Trusts are legal arrangements that can ensure that your assets do just what you want them to do. Too few people realize the benefits that trusts may confer. A trust may be an appropriate solution if you have:

  • Inherited assets
  • Sold a business
  • Received proceeds from a life insurance policy
  • Taken a distribution from a retirement plan

Or if you want to:

  • Protect loved ones and distribute assets according to your wishes
  • Minimize exposure to taxes
  • Preserve a family business
  • Avoid the probate process and ensure financial privacy
  • Control the distribution of your wealth and fulfill charitable intentions
  • Provide long-term, consistent asset management

In collaboration with our network of estate planning attorneys, we are please to help you plan and execute the type of trusts that best suit your needs. 

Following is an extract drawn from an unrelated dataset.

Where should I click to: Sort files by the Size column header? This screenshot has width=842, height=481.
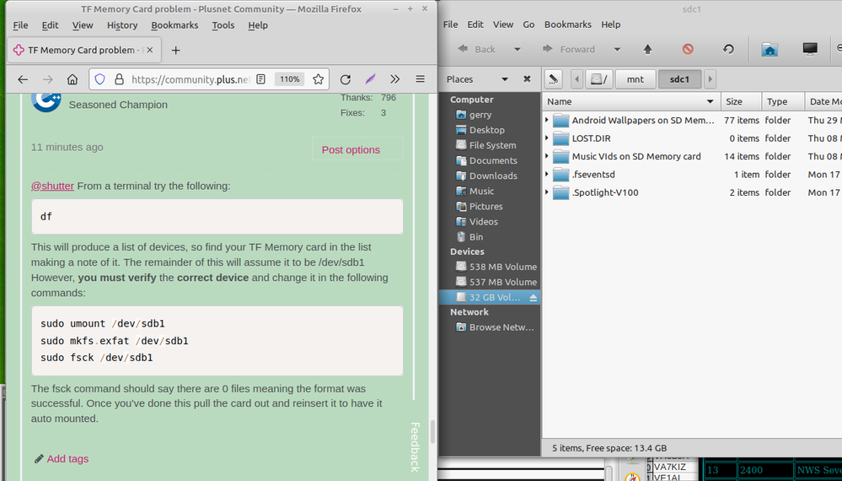(x=734, y=101)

Revocable & Irrevocable Trusts

A revocable trust allows for the professional management of your assets for you and your family during your lifetime and following your death. This type of trust helps you avoid the costly and time-consuming process of probate and ensures that your beneficiaries are provided for in a timely manner.

An irrevocable trust allows for the professional management of your assets and allows you to make tax-free gifts to the trust, up to certain limits, that can grow free from estate tax for the benefit of your heirs.

Endowments, Foundations & Charitable Trusts

Connecticut Financial can assist in structuring a trust to benefit the charitable concerns you care about. We can help you consider solutions that preserve tax advantages and provide an income stream for yourself and your loved ones for retirement funding or annual giving. Endowments and foundations are organized and operated exclusively for charitable purposes. Similar to other trust arrangements, endowments and foundations are created when an individual transfers ownership of property to a trust with another individual or company serving as trustee.

Private foundations are often used to focus the charitable giving of a wealthy family. Numerous members of the family can gift property to the foundation, which invests the gifts and grows the value of its assets for the continued charitable goals of the foundation. The beneficiaries of a foundation must be charitable organizations. Foundations and endowments may be private or public organizations.

Irrevocable Life Insurance Trusts

An Irrevocable Life Insurance Trust is established while you are living and may not be changed by you or anyone else. The trust has the ability to transfer assets out of your taxable estate and into the trust, thereby reducing the assets subject to estate taxes. Assets held by the trust will be professionally distributed according to your wishes upon your death and will avoid estate taxes as well as the probate process.

The proceeds of the insurance policy are not included in your estate, and therefore not subject to estate and income taxes. Proceeds of the policy may be excluded from your spouse's estate as well. The trustee can use the proceeds to provide liquidity for your estate, make special payments to your spouse or provide a lifetime stream of income to your spouse.

Custodial Accounts

A custodial agency account allows individuals to retain control of the management of their investment portfolios, while taking advantage of the expertise a trust company can provide by retaining custody of their assets. A custodial account can be altered or terminated at any time and remains under your complete control.